**PROBLEM TO WORK ON**: Copy the entries below verbatim, from the line containing "is (541, 1104)." up to and including the line containing "Action: pyautogui.click(x=307, y=121)".
____________________
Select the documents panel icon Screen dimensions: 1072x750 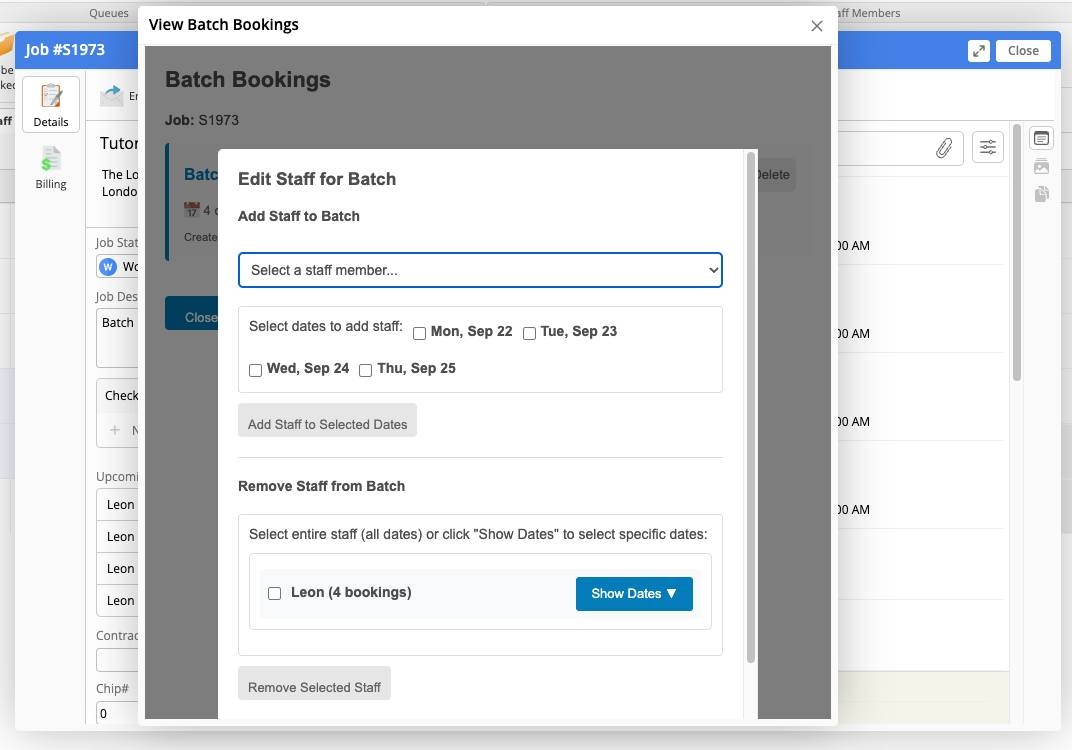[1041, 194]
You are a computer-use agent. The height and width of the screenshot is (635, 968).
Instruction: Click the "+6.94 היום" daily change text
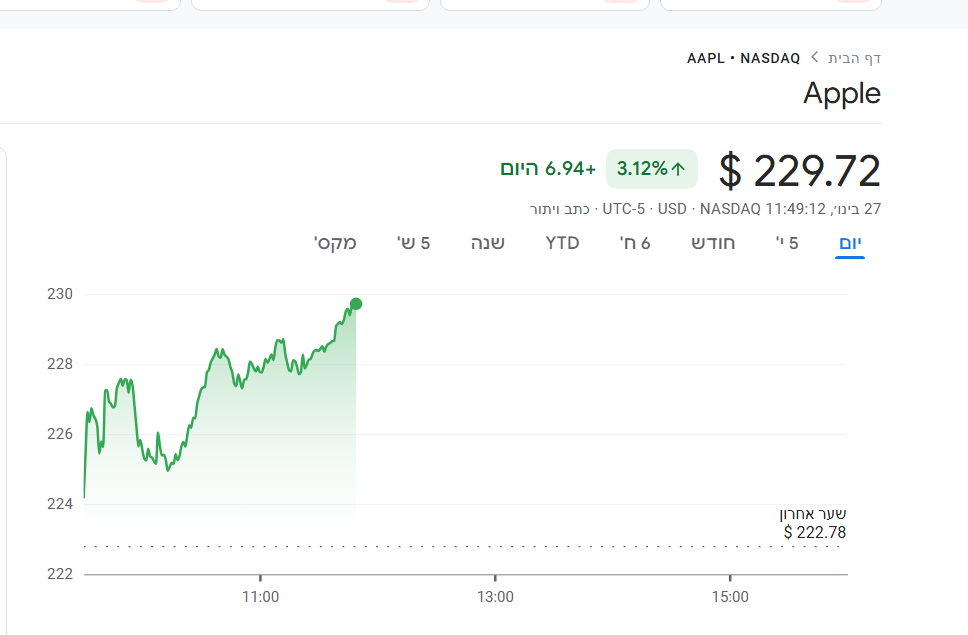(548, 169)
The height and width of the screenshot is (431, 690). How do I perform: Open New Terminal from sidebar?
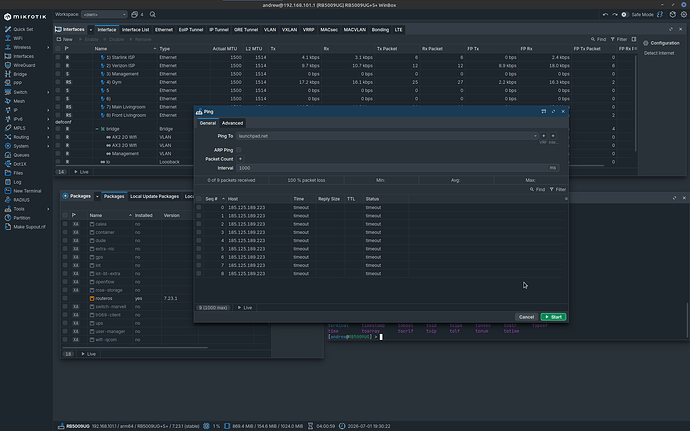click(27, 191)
____________________
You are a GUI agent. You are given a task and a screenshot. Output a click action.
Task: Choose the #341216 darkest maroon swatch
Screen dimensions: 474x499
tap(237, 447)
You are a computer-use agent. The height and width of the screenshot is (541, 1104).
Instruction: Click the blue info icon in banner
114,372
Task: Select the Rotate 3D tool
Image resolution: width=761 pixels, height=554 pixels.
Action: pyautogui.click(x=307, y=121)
____________________
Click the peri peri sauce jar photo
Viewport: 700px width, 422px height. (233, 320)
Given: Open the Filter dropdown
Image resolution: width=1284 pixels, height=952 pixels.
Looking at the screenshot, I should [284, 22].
____________________
**RESPONSE FOR THIS EXERCISE**:
You are a computer-use agent. The height and width of the screenshot is (541, 1104).
Instruction: Click the blue info icon in banner
114,372
Task: Select the Rotate 3D tool
Image resolution: width=761 pixels, height=554 pixels.
Action: pyautogui.click(x=307, y=121)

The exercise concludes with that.